READING TEXT
◆ ◆ ◆ ◆ ◆

What you suggest is more like a split/junction/fork without valves. What I understand as a diverter (English is a foreign language to me) was a valve like the one people have on their bath tub to choose where the water is routed/channelled to. If you use the shower head, water rises to the level of the showerhead, usually above the level of the tub filler without flowing from the end you don't want it to. In case the diverter is a more complex/automated plumbing device than I thought and serves other purposes, that's what I don't know and why I asked in my previous post.

Thanks for your answer.


----------



## jamest

zahtar said:


> I believe the thread starter posting about his 2nd and 3rd tank being cleaner. Refer to post #1.


The top to bottom connection will make no difference. For each butt you add, the water will be cleaner and cleaner.

◆ ◆ ◆ ◆ ◆

INFORMATION PROVIDED
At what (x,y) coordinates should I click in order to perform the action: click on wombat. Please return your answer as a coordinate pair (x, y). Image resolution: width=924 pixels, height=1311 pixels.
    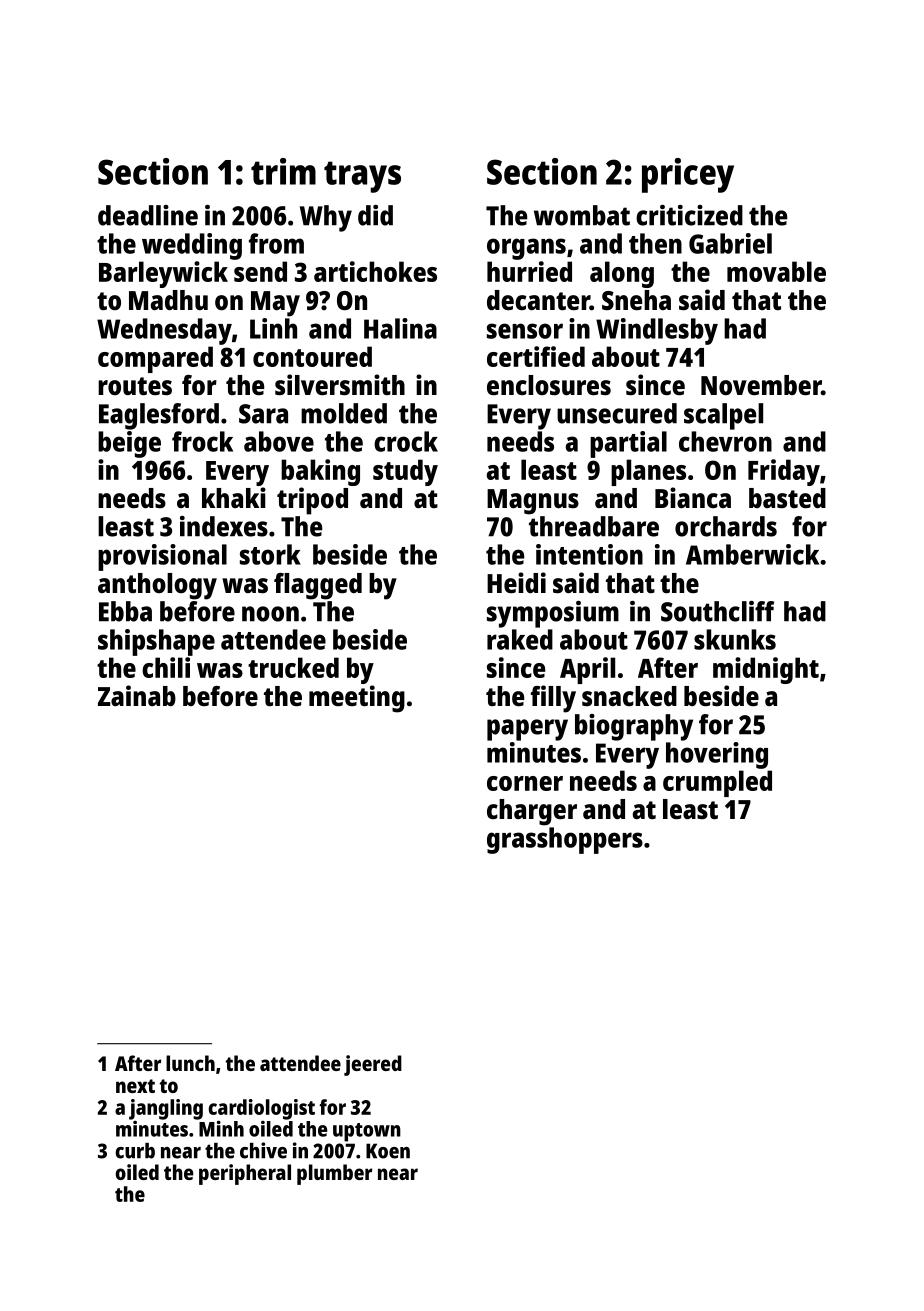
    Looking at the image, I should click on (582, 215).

◆ ◆ ◆ ◆ ◆

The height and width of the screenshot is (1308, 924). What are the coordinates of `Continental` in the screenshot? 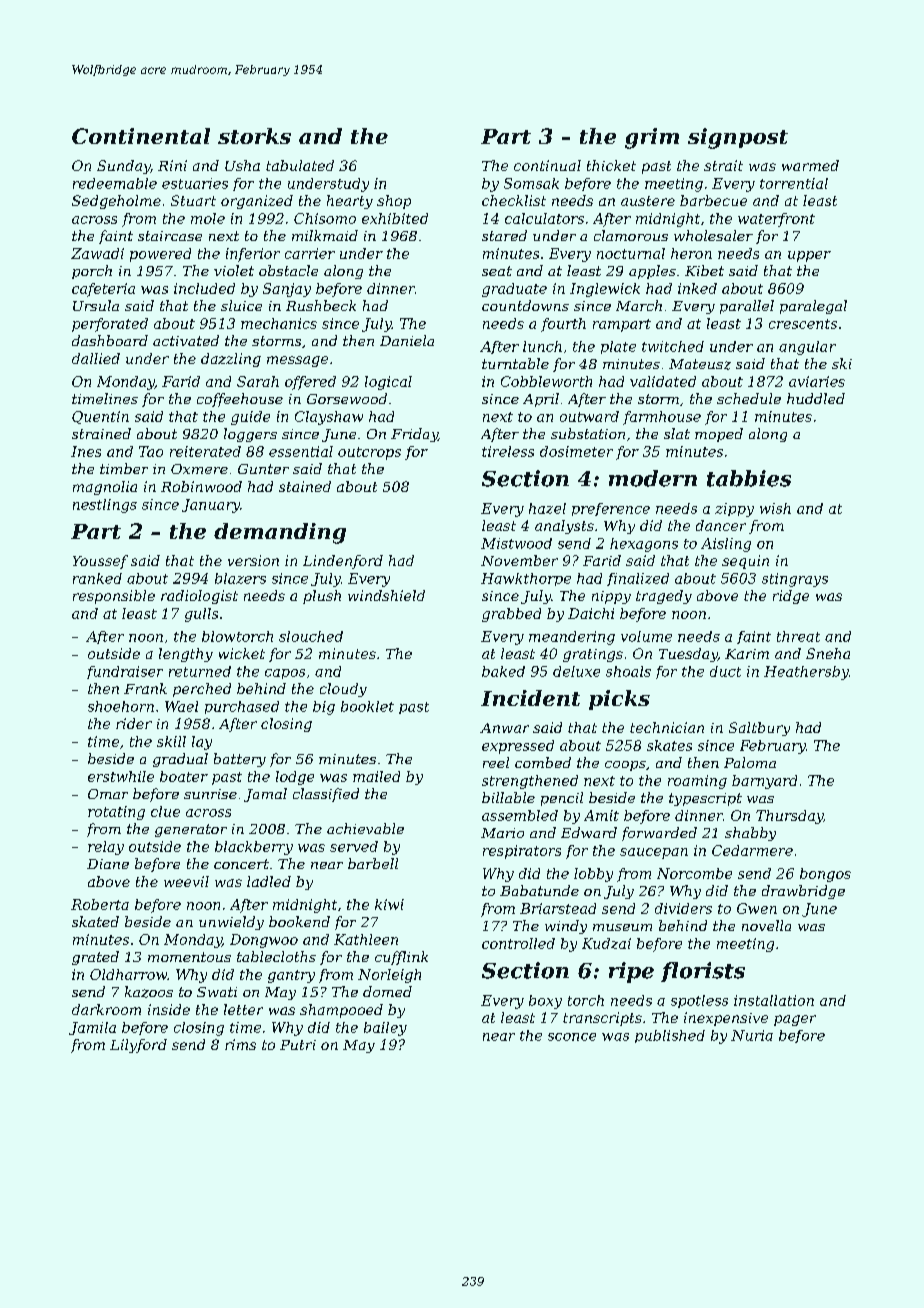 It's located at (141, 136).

◆ ◆ ◆ ◆ ◆

In the forum excerpt, what does jamest say happens to the water for each butt you add? Please answer using the forum excerpt alone, not the rows.

FINISHED ANSWER
The water becomes cleaner and cleaner.